More commonly known by its trademark Roundup
It is used not only to kill weeds in crops, but also as a desiccant prior to harvesting. The little silica packet that keeps your camera dry is a desiccant – it dries water from the crop and makes harvesting easier.
Glyphosate is sprayed onto plants about four weeks before cutting, after the seeds have fully formed. The surfactants in the mixture are quite possibly the chemicals which pose most risk to organisms because it’s this physical property that allows the herbicide to go the wrong way through the plant. The surfactants allow the poison to translocate.
The glyphosate is the poison, but the surfactants allow the glyphosate to translocate to the very spot on the plant where it might cause the most harm, i.e. the roots.
There is a general principle at work here, and that is that consuming any made made chemical must be bad.

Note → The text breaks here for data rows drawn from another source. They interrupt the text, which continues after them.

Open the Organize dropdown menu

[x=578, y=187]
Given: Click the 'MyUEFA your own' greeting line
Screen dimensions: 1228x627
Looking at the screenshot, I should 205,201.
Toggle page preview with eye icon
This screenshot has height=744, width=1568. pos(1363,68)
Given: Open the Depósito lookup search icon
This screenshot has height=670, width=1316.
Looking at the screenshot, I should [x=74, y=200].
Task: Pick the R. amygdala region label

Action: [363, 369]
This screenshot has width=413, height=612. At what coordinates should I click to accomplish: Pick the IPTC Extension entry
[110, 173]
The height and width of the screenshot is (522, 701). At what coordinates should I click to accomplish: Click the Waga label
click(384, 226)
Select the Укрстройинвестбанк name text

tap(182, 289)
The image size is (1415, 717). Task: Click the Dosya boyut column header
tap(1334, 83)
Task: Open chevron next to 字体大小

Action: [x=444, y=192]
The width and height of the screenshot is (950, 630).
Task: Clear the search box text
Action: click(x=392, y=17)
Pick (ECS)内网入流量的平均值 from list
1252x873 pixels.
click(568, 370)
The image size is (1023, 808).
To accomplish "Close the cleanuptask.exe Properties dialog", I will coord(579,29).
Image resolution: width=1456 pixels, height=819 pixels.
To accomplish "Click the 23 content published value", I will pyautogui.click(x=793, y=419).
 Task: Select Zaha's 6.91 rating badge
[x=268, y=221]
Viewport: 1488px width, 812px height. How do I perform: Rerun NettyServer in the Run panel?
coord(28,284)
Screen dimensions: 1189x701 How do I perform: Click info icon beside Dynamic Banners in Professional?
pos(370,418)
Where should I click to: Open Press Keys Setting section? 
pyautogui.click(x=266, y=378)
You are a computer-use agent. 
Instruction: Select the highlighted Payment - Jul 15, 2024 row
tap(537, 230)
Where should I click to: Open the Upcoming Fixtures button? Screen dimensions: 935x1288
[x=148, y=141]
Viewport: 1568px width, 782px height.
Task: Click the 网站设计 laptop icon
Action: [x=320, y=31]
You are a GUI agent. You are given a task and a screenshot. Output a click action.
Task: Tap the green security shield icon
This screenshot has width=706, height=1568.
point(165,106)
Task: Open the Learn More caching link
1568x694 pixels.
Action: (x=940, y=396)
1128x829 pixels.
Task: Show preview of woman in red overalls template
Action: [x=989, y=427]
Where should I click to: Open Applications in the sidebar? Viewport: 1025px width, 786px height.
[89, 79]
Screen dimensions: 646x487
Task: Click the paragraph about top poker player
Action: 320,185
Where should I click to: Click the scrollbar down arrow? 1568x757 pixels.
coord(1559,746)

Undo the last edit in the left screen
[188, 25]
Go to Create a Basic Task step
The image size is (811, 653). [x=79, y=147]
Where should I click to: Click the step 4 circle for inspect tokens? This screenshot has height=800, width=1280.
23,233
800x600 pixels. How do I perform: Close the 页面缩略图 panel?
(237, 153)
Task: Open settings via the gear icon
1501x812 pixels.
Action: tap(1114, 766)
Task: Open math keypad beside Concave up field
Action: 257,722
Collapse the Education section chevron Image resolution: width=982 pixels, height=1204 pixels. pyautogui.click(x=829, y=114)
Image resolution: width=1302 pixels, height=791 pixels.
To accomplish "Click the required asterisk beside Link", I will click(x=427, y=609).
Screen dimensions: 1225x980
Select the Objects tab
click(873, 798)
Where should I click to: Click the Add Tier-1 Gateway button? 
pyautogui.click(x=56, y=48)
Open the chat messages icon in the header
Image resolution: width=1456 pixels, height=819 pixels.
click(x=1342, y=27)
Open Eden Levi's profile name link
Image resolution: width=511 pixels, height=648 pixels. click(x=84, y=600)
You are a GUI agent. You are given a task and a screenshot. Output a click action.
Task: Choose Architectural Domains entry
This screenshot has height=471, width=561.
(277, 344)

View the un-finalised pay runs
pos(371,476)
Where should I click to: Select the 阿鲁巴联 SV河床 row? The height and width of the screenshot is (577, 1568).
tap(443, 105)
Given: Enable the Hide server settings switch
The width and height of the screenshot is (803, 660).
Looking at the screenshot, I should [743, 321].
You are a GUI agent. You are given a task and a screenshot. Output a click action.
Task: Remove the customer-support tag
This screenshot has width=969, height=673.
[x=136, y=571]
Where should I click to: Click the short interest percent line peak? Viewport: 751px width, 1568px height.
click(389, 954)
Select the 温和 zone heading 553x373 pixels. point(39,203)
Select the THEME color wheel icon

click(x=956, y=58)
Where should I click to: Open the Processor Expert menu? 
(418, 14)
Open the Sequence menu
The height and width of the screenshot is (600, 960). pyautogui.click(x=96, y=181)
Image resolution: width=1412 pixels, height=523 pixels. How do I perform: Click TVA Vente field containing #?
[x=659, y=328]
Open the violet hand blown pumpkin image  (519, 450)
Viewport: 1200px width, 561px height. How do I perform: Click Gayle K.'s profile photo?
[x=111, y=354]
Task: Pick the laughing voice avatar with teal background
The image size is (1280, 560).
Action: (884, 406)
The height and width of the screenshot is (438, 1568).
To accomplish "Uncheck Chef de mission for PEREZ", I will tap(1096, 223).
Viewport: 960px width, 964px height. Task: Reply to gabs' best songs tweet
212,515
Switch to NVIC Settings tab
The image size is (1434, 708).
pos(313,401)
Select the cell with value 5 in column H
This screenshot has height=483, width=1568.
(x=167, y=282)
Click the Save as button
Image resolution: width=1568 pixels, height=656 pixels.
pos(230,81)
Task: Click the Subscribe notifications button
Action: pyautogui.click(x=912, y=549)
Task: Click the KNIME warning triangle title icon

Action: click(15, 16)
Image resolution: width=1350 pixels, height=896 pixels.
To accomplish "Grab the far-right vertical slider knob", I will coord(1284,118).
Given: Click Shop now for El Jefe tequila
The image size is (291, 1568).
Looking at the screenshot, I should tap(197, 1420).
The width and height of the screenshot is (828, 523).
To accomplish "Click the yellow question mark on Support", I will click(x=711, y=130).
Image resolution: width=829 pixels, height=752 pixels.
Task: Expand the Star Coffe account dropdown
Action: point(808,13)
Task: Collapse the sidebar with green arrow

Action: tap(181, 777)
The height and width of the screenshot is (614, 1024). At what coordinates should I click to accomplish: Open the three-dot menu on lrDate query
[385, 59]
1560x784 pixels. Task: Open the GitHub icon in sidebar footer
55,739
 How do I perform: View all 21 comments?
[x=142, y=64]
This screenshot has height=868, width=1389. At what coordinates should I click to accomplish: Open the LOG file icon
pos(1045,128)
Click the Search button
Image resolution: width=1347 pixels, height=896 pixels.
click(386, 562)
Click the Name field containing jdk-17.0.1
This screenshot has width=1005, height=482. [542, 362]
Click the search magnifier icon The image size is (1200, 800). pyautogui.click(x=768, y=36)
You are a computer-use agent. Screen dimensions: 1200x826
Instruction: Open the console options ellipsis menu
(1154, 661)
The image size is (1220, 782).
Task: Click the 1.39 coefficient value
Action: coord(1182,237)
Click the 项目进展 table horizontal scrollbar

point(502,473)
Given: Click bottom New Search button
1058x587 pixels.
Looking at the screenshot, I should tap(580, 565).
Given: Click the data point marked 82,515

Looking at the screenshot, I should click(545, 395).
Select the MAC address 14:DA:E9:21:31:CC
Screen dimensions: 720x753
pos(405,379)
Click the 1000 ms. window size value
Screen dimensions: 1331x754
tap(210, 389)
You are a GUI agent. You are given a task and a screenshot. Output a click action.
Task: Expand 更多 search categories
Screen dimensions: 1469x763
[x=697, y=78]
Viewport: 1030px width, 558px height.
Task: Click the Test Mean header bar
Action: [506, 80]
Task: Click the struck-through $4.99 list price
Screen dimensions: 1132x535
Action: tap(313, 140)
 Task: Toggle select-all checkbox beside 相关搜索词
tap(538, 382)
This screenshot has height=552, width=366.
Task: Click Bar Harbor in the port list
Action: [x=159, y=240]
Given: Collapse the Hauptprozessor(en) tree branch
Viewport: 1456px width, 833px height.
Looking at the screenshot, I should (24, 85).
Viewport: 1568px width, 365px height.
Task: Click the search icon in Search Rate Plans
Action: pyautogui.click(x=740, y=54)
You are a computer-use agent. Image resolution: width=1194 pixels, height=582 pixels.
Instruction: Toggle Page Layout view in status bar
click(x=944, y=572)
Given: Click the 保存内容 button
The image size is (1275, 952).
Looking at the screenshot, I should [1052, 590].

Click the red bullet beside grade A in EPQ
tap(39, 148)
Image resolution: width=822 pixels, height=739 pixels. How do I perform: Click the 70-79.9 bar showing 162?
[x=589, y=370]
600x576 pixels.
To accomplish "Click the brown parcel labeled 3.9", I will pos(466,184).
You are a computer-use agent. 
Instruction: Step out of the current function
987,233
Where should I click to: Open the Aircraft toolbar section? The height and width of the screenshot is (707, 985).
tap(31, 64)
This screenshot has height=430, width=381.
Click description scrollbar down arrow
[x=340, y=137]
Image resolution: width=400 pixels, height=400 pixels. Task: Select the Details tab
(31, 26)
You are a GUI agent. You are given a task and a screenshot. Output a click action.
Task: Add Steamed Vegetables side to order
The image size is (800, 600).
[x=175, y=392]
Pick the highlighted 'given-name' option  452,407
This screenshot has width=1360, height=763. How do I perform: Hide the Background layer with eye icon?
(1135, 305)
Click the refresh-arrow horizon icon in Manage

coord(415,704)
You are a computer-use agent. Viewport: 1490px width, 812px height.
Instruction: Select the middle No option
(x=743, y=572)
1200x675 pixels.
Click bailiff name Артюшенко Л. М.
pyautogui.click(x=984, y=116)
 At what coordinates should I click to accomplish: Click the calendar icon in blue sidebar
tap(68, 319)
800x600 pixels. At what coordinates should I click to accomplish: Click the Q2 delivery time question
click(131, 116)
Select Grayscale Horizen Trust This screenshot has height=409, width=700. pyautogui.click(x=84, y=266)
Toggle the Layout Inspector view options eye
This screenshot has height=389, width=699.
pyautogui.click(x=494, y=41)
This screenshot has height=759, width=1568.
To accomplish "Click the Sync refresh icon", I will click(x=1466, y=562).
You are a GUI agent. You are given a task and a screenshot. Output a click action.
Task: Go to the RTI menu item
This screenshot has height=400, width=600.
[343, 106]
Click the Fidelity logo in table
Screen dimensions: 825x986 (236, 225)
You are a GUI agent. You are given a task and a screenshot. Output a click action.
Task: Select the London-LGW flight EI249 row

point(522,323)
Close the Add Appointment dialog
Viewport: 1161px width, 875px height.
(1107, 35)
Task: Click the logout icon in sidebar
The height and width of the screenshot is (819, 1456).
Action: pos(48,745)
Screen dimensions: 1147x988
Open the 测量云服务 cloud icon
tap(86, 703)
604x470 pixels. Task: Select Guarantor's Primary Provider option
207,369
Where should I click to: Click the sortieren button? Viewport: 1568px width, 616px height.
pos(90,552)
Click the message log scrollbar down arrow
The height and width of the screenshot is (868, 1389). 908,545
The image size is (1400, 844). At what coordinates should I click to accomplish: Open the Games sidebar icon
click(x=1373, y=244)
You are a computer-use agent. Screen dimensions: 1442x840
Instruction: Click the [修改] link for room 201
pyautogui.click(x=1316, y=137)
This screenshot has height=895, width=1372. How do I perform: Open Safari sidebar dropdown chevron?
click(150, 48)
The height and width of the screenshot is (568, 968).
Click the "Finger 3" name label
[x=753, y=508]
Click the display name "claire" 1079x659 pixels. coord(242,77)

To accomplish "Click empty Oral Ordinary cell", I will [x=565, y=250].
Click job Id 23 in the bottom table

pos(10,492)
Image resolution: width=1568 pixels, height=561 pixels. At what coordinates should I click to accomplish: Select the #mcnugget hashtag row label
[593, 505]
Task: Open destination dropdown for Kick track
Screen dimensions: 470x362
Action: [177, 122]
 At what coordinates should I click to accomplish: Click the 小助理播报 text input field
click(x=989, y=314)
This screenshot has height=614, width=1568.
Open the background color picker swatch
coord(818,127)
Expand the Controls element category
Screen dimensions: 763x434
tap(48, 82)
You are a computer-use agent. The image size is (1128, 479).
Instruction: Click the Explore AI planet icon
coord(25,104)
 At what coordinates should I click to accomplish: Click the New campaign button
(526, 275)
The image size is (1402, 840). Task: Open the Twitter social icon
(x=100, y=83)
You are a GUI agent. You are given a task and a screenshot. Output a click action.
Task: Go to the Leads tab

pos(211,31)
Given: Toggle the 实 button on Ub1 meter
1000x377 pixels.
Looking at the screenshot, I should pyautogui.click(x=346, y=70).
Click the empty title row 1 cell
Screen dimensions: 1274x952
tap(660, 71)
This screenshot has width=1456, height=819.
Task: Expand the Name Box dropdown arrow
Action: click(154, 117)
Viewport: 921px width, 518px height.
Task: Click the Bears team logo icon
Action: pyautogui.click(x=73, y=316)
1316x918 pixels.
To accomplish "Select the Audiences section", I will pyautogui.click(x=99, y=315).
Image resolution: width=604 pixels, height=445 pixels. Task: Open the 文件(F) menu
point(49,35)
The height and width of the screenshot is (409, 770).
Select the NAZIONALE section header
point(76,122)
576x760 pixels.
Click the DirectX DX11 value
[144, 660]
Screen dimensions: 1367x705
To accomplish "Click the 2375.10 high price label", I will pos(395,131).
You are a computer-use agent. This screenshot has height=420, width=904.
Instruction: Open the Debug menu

That is possibly a safe(ish) place to start, but we eat chemicals with every meal, and we absorb chemicals through our skin and lungs too – some of those substances have appalling sounding chemical names, so it is best to look a little deeper.
Bloggers inclined to a ‘natural’ approach will state, sometimes without evidence, that glyphosate causes all manner of ailments from cancer to breathing difficulties to birth defects. One problem with these claims is they tend to lack any evidence whatsoever. But much more worryingly though is that some appear to be backed up by evidence.
In this vein, a small number of court rulings from America seem to have devastating implications for human health around glyphosate use. The three cases have been criticised by scientists for using cherry picked evidence, basically anything that looks like it supports the arguments laid down by the plaintiff’s lawyers smooched together and presented as a single blob of proof.
But the trouble with the blob is that the blob contains all the errant, all the fringe results that won’t repeat when tested again. The blob is vague, unrepeatable, and doesn’t represent the whole of the data. The whole might take a bathtub, but the blob is the only substance offered in court.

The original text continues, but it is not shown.